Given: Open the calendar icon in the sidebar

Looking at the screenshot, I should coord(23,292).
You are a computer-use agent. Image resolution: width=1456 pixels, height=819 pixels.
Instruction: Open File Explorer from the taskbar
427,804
******
### Task directions:
Duplicate every one of the records above, keeping each line unchanged.

### Output below:
Given: Open the calendar icon in the sidebar

Looking at the screenshot, I should coord(23,292).
You are a computer-use agent. Image resolution: width=1456 pixels, height=819 pixels.
Instruction: Open File Explorer from the taskbar
427,804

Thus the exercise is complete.